Established in 2006, Panthera was founded by the late wildlife biologist Dr. Alan Rabinowitz and Dr. Thomas S. Kaplan. The organization is actively engaged in the Middle East, where it is spearheading the reintroduction of the critically endangered Arabian leopard to AlUla, in partnership with the Royal Commission for AlUla.

“Young Lion Resting” is one of only six known Rembrandt drawings of lions and the only example remaining in private hands. Executed when Rembrandt was in his early to mid-thirties, the work captures the animal’s power and restless energy with striking immediacy, suggesting it was drawn from life. Long before Rembrandt sketched a lion in 17th-century Europe, lions roamed northwest Arabia, their presence still echoed in AlUla’s ancient rock carvings and the Lion Tombs of Dadan.

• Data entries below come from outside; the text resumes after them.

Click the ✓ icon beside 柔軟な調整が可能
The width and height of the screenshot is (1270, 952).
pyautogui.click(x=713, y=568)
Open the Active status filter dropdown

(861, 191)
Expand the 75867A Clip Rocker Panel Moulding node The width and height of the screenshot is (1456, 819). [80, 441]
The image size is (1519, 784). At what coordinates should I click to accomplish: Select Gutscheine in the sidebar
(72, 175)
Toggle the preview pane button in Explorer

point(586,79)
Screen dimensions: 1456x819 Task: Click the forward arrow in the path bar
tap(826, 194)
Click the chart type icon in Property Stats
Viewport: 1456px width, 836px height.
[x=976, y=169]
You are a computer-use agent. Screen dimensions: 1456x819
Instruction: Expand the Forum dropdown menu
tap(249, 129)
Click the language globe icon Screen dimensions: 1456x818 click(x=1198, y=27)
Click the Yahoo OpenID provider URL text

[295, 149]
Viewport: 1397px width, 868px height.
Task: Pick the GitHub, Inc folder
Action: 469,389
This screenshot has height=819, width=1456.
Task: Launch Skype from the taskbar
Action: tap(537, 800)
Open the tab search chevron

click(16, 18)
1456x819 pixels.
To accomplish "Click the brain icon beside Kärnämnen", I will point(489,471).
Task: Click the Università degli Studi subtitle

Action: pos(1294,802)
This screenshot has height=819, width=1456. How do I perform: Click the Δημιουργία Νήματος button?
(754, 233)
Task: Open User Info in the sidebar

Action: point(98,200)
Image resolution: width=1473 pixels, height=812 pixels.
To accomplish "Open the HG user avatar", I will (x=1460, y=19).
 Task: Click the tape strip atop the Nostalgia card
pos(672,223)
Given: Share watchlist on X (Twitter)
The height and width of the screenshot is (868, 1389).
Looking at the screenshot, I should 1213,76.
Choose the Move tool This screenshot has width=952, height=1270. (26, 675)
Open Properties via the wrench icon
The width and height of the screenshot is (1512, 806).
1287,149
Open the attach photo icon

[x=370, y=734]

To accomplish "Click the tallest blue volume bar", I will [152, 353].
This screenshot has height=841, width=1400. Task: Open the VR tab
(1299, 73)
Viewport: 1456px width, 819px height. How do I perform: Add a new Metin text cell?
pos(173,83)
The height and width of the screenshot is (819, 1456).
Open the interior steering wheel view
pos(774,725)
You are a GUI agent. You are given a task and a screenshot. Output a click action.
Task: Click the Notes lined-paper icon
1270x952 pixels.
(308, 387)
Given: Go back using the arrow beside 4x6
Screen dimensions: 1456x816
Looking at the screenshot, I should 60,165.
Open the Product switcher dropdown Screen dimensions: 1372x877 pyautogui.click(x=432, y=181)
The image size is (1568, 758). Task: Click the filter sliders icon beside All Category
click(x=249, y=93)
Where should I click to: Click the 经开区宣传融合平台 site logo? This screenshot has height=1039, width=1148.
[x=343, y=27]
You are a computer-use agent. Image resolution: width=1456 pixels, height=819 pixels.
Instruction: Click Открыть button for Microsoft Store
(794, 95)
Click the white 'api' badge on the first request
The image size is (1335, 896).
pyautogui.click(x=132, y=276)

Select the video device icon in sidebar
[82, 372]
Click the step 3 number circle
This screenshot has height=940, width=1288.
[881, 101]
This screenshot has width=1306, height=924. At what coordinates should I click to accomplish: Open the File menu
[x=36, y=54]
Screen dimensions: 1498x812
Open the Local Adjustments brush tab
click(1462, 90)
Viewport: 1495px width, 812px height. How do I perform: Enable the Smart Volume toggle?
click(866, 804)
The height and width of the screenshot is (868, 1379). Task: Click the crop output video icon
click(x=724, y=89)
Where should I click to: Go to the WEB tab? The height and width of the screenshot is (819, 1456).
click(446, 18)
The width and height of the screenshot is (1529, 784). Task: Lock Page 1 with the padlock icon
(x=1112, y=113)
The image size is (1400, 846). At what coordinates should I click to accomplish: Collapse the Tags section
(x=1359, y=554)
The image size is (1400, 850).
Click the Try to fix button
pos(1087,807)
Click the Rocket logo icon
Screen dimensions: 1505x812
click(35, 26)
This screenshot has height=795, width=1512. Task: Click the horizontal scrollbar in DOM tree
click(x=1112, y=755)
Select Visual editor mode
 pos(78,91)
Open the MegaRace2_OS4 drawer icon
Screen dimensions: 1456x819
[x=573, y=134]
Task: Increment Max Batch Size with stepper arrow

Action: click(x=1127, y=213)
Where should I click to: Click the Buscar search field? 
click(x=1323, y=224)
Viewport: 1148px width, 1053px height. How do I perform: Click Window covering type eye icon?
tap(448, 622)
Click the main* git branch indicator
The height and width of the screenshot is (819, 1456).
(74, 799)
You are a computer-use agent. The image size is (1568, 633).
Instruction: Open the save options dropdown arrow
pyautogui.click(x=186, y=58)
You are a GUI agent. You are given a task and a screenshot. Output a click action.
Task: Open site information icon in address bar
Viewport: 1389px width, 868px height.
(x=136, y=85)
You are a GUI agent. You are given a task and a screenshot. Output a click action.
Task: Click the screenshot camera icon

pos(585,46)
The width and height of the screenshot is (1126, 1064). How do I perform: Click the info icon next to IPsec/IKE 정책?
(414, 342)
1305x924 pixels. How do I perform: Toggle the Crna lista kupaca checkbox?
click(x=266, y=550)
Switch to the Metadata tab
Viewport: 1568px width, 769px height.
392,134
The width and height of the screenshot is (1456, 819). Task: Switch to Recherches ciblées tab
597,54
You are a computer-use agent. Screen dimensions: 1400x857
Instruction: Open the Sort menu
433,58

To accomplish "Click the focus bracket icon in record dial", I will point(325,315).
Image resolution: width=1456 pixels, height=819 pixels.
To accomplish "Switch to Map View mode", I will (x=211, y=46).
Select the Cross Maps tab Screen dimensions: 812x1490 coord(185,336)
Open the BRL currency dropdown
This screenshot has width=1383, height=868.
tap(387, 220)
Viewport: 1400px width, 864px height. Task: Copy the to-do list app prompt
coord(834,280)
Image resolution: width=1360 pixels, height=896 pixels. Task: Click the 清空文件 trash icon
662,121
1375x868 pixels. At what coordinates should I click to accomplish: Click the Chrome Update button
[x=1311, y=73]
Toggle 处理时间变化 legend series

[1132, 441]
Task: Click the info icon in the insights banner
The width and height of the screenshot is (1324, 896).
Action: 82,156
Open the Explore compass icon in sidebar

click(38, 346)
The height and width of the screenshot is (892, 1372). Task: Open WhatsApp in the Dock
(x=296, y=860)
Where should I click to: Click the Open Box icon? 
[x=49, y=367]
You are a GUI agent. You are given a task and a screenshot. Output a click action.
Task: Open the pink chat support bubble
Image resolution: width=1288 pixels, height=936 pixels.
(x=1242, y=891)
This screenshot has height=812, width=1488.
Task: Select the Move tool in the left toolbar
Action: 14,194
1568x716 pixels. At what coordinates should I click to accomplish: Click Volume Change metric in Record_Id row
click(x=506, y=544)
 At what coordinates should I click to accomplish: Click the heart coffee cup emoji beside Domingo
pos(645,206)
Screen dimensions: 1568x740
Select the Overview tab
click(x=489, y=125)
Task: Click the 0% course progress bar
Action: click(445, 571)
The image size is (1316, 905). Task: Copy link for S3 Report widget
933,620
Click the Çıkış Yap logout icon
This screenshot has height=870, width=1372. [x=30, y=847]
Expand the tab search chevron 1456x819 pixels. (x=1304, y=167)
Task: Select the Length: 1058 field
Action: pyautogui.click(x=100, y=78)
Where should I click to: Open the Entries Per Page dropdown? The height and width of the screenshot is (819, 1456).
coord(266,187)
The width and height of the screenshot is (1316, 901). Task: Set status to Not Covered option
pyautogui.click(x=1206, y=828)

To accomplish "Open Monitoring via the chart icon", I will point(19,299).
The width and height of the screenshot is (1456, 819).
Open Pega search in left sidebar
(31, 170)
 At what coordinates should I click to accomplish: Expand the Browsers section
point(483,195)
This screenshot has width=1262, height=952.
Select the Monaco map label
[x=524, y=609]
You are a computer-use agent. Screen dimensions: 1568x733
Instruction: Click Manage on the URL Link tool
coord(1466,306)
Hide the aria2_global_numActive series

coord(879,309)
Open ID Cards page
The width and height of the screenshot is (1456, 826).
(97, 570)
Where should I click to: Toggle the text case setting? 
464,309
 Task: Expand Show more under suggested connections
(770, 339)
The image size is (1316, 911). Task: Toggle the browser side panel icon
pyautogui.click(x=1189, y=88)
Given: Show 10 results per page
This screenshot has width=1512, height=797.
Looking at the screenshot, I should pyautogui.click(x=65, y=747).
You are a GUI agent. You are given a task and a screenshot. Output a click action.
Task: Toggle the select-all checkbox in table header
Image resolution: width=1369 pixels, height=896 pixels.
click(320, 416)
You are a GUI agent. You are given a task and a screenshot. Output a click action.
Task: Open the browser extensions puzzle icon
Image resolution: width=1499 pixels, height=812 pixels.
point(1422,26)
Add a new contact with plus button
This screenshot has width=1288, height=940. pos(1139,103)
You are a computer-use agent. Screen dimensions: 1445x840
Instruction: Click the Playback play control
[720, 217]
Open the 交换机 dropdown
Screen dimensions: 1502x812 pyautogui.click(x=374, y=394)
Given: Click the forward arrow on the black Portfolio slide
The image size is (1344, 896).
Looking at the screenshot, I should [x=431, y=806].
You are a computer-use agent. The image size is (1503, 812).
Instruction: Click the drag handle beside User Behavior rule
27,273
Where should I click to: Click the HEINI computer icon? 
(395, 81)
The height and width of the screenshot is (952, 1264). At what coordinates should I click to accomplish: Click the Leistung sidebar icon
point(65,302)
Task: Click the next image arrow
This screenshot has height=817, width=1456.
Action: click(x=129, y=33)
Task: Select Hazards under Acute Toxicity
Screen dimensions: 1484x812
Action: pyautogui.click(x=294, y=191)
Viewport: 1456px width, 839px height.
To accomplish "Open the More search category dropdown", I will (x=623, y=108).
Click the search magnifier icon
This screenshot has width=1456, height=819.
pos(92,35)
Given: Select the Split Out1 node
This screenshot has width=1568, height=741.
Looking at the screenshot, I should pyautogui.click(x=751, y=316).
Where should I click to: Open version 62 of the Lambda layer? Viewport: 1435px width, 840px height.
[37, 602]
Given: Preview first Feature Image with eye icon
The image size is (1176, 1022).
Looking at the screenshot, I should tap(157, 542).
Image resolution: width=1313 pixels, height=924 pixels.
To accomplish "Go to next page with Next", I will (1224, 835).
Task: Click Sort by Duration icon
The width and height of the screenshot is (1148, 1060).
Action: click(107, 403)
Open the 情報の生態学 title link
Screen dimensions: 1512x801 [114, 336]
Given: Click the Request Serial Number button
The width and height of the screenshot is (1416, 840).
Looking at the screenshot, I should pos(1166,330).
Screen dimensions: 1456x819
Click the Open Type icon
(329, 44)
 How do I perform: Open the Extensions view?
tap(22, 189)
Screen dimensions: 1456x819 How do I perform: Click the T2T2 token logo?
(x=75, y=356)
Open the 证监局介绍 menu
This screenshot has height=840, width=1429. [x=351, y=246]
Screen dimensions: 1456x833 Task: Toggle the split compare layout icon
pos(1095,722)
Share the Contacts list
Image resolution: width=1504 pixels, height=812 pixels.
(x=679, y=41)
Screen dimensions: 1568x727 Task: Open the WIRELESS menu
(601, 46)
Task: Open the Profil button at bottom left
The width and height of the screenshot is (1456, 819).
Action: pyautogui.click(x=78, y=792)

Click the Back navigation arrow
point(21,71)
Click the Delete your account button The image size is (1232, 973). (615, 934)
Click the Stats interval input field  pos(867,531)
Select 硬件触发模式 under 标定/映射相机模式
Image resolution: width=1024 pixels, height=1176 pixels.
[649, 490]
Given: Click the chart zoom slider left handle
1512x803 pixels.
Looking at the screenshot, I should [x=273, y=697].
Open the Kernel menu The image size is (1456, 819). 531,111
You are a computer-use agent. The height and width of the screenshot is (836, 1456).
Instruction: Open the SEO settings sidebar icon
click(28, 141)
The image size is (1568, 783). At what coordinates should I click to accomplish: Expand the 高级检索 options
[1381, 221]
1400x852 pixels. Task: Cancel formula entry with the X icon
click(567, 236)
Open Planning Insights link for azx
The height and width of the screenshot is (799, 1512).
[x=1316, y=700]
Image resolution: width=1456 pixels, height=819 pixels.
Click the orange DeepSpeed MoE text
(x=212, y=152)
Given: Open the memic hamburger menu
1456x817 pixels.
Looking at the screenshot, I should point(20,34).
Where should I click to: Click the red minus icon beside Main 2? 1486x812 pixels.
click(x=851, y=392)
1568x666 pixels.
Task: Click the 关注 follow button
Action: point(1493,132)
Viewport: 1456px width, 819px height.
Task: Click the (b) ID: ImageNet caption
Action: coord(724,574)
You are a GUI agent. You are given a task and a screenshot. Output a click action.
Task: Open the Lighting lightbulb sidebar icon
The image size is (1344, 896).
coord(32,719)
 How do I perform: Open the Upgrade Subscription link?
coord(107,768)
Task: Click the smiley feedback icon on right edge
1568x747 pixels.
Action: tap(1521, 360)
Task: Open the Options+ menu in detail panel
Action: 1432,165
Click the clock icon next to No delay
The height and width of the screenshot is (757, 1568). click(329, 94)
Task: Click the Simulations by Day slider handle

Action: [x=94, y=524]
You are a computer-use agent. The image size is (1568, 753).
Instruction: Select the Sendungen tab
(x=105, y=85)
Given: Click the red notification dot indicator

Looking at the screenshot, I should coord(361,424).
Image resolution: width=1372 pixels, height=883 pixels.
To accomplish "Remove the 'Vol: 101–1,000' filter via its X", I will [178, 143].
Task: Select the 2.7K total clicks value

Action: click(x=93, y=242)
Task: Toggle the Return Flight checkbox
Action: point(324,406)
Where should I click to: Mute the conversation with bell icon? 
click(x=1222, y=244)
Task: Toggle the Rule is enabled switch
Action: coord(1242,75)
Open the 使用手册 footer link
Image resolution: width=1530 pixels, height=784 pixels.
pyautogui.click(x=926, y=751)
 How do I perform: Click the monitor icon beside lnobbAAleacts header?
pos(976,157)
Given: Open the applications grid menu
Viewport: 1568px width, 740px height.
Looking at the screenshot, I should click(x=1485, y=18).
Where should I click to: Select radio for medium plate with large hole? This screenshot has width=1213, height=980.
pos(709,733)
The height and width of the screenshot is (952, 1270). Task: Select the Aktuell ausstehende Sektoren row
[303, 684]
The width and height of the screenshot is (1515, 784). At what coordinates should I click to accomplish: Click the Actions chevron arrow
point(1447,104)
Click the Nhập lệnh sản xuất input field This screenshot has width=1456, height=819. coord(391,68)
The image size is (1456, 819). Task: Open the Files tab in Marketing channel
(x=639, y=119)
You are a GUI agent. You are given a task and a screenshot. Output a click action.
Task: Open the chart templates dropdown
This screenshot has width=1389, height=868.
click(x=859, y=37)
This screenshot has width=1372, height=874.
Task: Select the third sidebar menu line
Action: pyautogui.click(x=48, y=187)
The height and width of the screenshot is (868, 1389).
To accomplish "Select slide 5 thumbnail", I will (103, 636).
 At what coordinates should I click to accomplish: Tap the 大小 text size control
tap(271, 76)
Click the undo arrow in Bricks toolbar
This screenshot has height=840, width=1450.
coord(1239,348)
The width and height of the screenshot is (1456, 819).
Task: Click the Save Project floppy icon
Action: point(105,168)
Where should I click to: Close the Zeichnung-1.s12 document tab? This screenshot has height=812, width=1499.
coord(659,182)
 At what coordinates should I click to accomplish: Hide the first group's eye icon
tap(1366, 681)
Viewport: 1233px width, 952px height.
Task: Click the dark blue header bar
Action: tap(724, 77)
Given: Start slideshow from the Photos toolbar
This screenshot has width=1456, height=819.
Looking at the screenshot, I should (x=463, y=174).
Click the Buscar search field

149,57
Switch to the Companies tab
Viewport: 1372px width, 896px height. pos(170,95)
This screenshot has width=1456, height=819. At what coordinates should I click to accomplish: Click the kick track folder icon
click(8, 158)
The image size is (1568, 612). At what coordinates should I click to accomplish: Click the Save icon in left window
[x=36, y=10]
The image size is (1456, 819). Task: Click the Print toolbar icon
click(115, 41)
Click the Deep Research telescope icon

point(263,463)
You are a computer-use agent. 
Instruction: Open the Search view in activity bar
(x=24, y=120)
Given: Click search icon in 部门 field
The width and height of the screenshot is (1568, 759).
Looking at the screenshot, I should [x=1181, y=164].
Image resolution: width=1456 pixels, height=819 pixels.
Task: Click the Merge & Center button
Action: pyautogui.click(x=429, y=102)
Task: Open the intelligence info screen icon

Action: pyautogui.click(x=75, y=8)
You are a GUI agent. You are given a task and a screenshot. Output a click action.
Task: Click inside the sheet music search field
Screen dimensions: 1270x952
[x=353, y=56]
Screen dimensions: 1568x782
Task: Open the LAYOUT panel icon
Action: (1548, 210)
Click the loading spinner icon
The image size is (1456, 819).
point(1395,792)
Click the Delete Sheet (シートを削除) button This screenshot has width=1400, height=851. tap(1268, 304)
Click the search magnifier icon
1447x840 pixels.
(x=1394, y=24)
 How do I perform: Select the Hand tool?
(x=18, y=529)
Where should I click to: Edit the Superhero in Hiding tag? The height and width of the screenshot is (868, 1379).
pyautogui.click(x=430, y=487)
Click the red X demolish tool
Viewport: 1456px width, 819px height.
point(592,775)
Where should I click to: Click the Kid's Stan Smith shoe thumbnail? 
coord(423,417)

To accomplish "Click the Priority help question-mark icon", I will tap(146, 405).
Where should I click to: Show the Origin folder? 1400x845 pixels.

For Dr. Kaplan, the drawing holds personal significance as his first Rembrandt acquisition. From 2017 to 2024, he served as chairman of the International Alliance for the Protection of Heritage, of which Saudi Arabia is a founding member.

The Diriyah exhibition will also present, for the first time, the full range of works offered in “Origins II,” a 64-lot sale of modern and contemporary art, culminating in an open-air auction on Jan. 31 at 7.30 pm.